VQA Real Multiple Choice [5]. The dataset includes 248, 349 questions for training, 121, 512 for validation, and 244, 302 for testing. Each question has 18 answer choices. The negative choices are randomly sampled from a predefined set of answers. Performance is measured following the metric proposed by [5].

Table 1. Comparison of our models with the state-of-the-art for the Visual7W telling task [8]. Human accuracy on the task is \(96.0\,\%\). Higher values are better.
Table 2. Comparison of our models with the state-of-the-art single models for the VQA Real Multiple Choice task [5]. Results are reported on the test2015-standard split. Human accuracy on the task is \(83.3\,\%\). Higher values are better.

4.1 Comparison with State-of-the-Art

We first compare the MLP variant of our model with the state-of-the-art. Table 1 shows the results of this comparison on Visual7W, using three variants of our baseline with different inputs: (1) answer and question (A + Q); (2) answer and image (A + I); (3) and all three inputs (A + Q + I). The model achieves state-of-the-art performance when it has access to all the information. Interestingly, as shown by the results with the A + Q variant of our model, simply exploiting the most frequent question-answer pairs obtains competitive performance. Surprisingly, even a variant of our model that is trained on just the answers already achieves a performance of \(50.7\,\%\), simply by learning biases in the answer distribution.

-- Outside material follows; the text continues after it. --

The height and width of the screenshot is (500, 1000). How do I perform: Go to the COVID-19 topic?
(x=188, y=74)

In Table 2, we also compare our models with the published state-of-the-art on the VQA dataset. Despite its simplicity, our baseline achieves comparable performance with state-of-the-art models. We note that recent work [21] obtained \(70.1\,\%\), but used an ensemble of 7 models trained on additional data (the Visual Genome dataset [3]). Nonetheless, [21] performs only \(5\,\%\) better than our model whilst being substantially more complex.

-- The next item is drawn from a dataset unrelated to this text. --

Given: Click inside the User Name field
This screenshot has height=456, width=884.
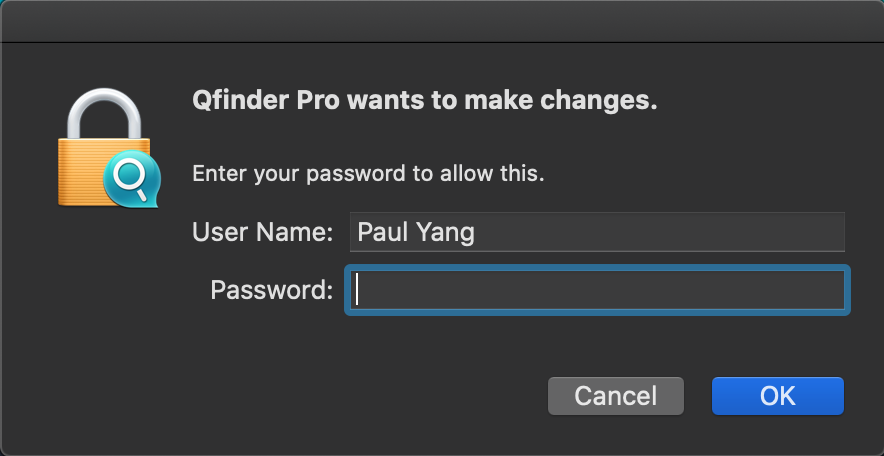Looking at the screenshot, I should (x=597, y=232).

4.2 Additional Experiments

In the following, we present the results of additional experiments to understand why our model performs relatively well, and when it fails. All evaluations are conducted on the Visual7W Telling dataset unless stated otherwise.

Table 3. Accuracy of models using either a softmax or a binary loss. Results are presented for different models using answer, question and image. On VQA, we use the test2015-dev split. Higher values are better.
Table 4. The five most similar answers in the Visual7W dataset for three answers appearing in that dataset (in terms of cosine similarity between their feature vectors).

Does It Help to Consider the Answer as an Input? In Table 3, we present the results of experiments in which we compare the performance of our (binary) baseline model with variants of the model that predict softmax probabilities over a discrete set of the 5,000 most common answers, as is commonly done in most prior studies, for instance, [9].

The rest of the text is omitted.